> TASK INSTRUCTIONS:
a - Answer these questions from the false water cobra care text:
(i) What example dimensions does it give for a minimum enclosure?
(ii) Which two substrates does it say to avoid?
(iii) What does it say you need for heating?
b - Carry on the false water cobra care text from its final sentence.

At a minimum, it should be as long as the snake and at least half as wide (e.g., 6 by 3 by 2 ft).

Of course, your snake may continue to grow over time. Females, in particular, are likely to outgrow a six-foot enclosure in time.

For this species, a bigger enclosure is always better. Extra space to explore will provide additional enrichment to your snake.

Being such active snakes, adult false water cobras should never be kept in tubs or small bins.

Studies have linked lack of space and enrichment with behavioral problems in this species.

Enclosures should also be well-ventilated. A screen lid is best for this purpose. Good ventilation helps to prevent respiratory illnesses.


False water cobras produce a fair amount of waste. They’re messy animals due to their size and activity levels.

They also require access to water, creating opportunities for spillage to occur.

Select an absorbent substrate to help prevent waterlogging and mold growth.

Soil, cypress mulch, orchid bark – or a combination of these – are the most popular choices for false water cobra keepers.

Adding sphagnum moss can help to maintain humidity.

Aspen isn’t ideal for species with high humidity requirements. Some keepers report success when combining aspen substrate with humidity boxes.

Expert tip: Avoid cedar or pine substrates. These woods are toxic to reptiles.

Keepers of false water cobras can benefit from having a bioactive substrate.

Include a drainage layer and live detritivores – such as worms or springtails – to reduce waste buildup.

A bioactive substrate needs to be “fed” by adding new mulch or leaf litter periodically.

Temperature & Lighting

False water cobras are tropical species and require specific temperatures and lighting to survive.

For heating, you’ll need to invest in a reptile-safe heat mat with a thermostat.

> EXTRACTED INFORMATION:

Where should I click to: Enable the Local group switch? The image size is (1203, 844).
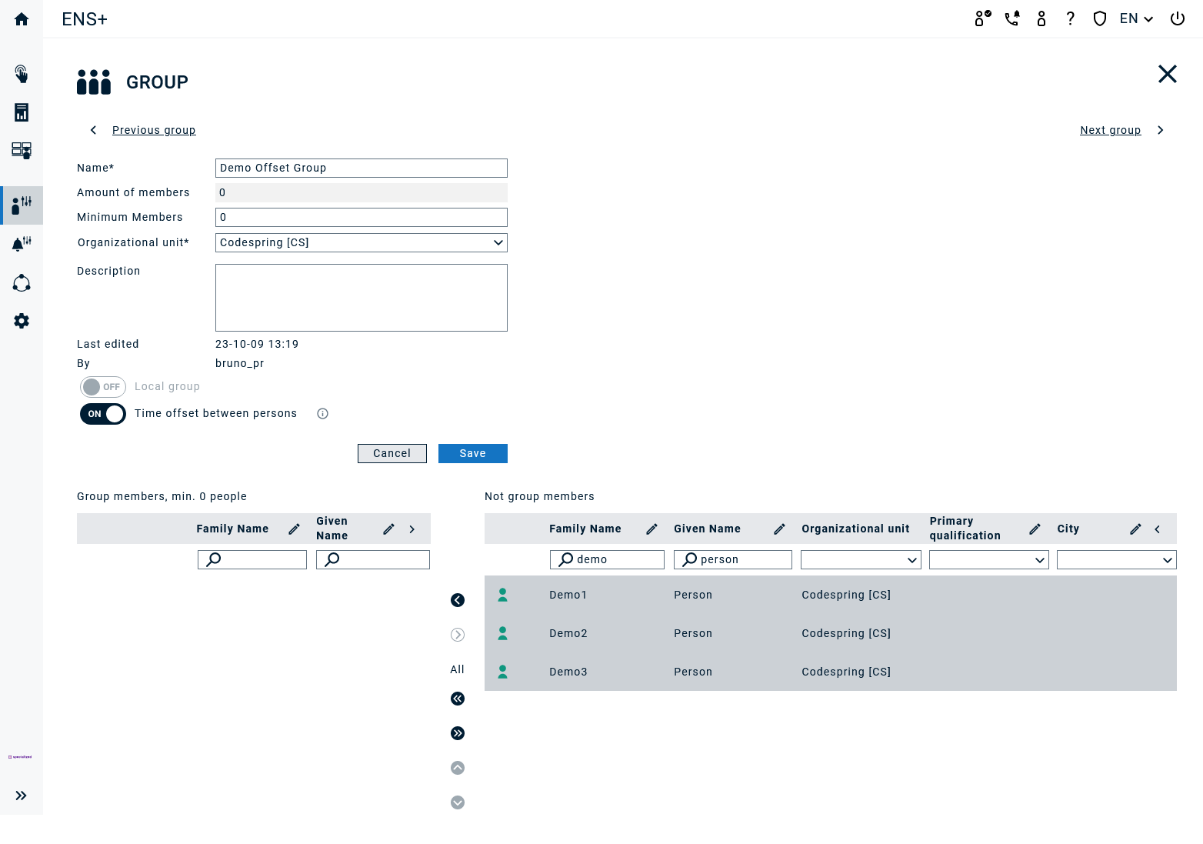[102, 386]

---

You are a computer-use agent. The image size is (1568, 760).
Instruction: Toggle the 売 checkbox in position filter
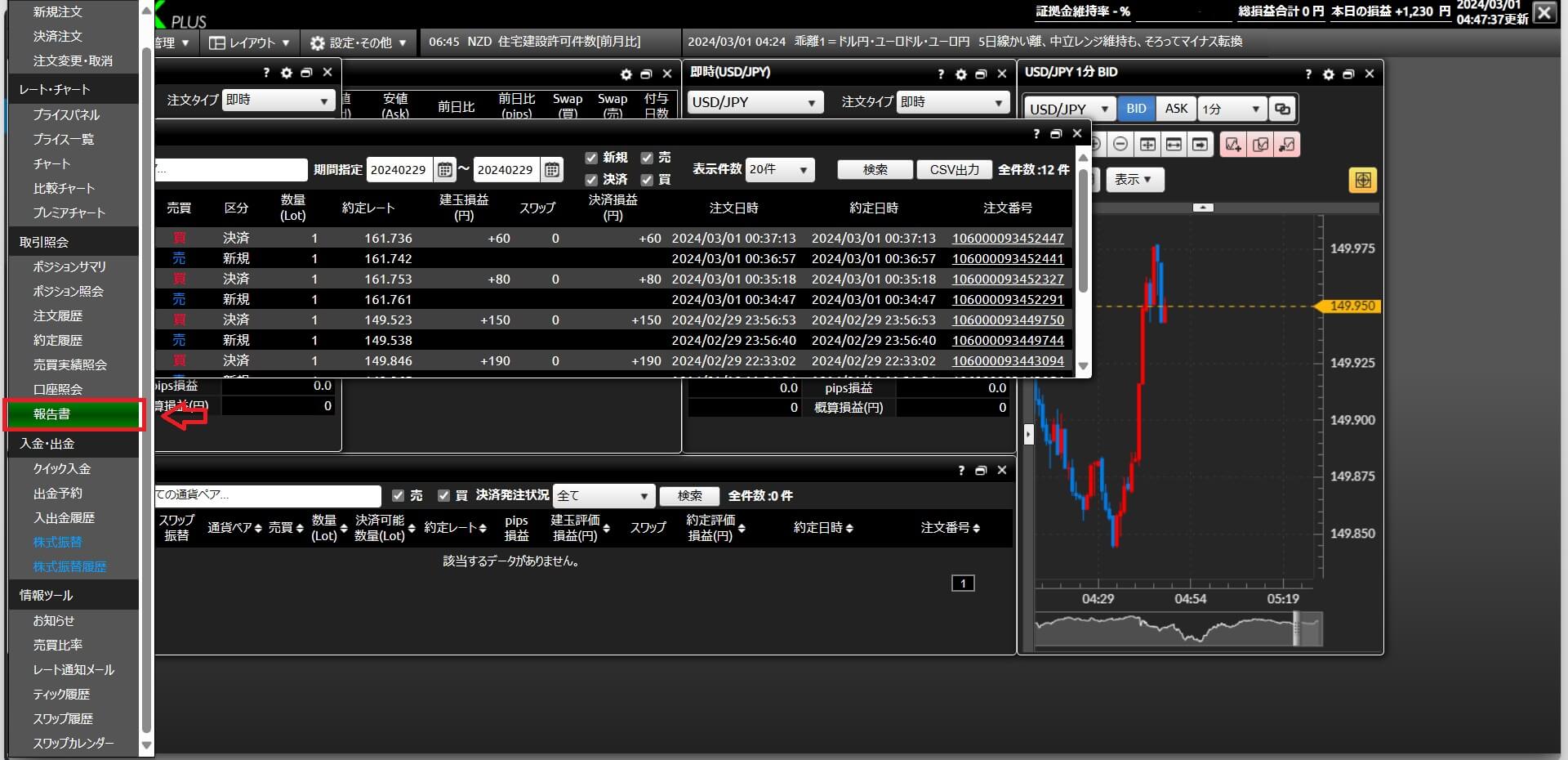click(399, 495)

> RESPONSES TO THE TASKS:
a -
(i) 6 by 3 by 2 ft.
(ii) Cedar and pine.
(iii) A reptile-safe heat mat with a thermostat.

b -
For lighting, you’ll need some form of UVB. This may be an overall vivarium lighting setup or a basking lamp.

Snakes vary their internal temperature by moving between warm and cool areas of their environment.

This behavior can help them to digest prey or to rid themselves of diseases.

Providing a temperature gradient allows your snake to thermoregulate effectively by moving to warm or cool areas of its enclosure.

For ground-dwelling species -such as the false water cobra – heat mats are a great way to set up an effective temperature gradient.

Place a reptile-safe heat mat (with thermostat) beneath the tank on one side of the enclosure.

The warm end of your thermal gradient should remain between 29 and 31 °C (85 – 88 °F).

Use a thermostat to maintain this temperature and prevent overheating.

The other, cooler end of your enclosure should stay around 24 °C (75 °F).

Provide hides on both sides of your temperature gradient. Doing so will allow your snake to take refuge and thermoregulate at the same time.

Some keepers argue that UV lighting is “unnecessary” for false water cobras, being a forest-dwelling species.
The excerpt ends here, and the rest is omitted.